_Your goal:_
Pictures found in the material must be left out, and every line returned as written.

_Dataset:_
#####

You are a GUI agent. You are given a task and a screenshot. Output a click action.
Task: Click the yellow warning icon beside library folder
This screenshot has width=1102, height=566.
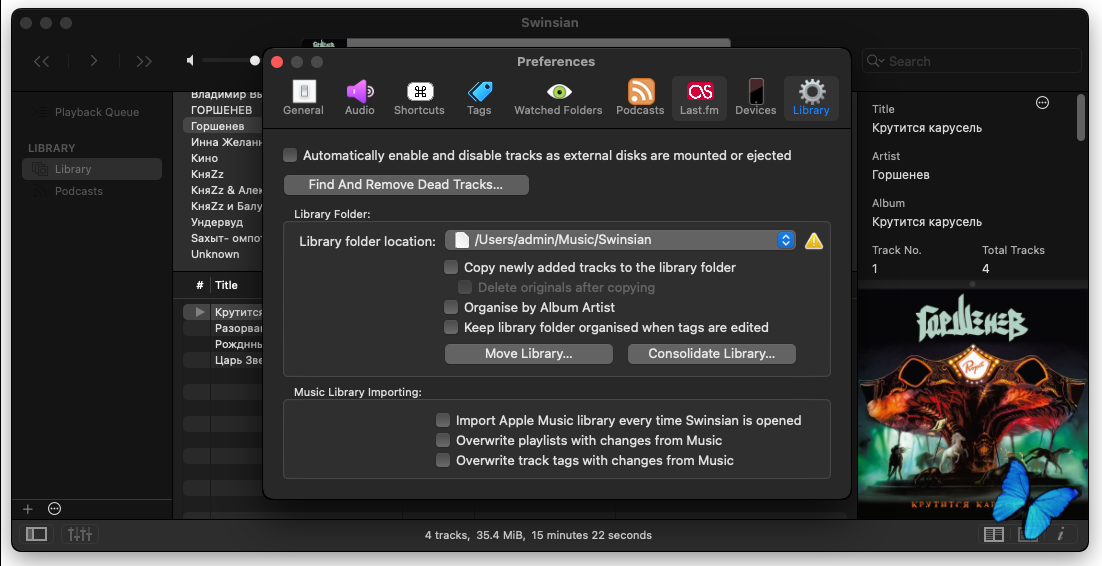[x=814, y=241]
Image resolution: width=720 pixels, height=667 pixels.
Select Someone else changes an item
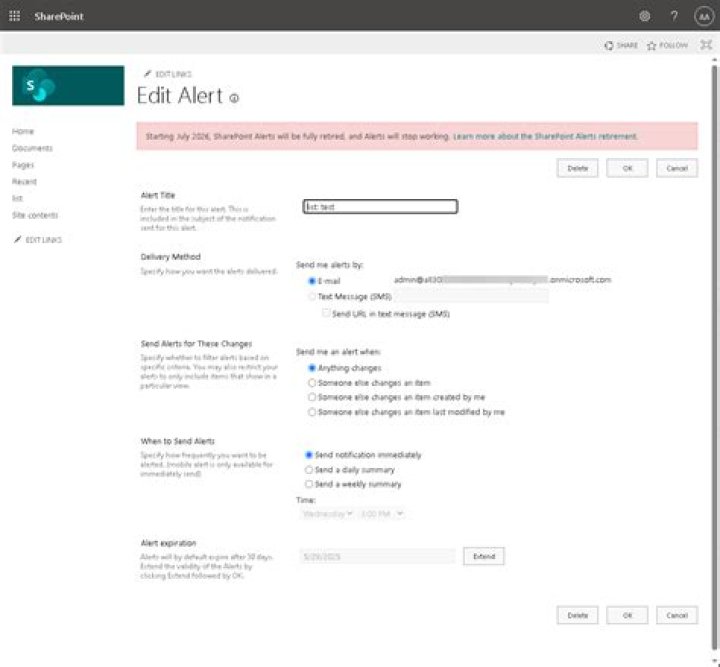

#####

_Solved problem:_
You are a GUI agent. You are given a task and a screenshot. Output a click action.
Task: Click the yellow warning icon beside library folder
This screenshot has width=1102, height=566.
[x=814, y=241]
Image resolution: width=720 pixels, height=667 pixels.
Select Someone else changes an item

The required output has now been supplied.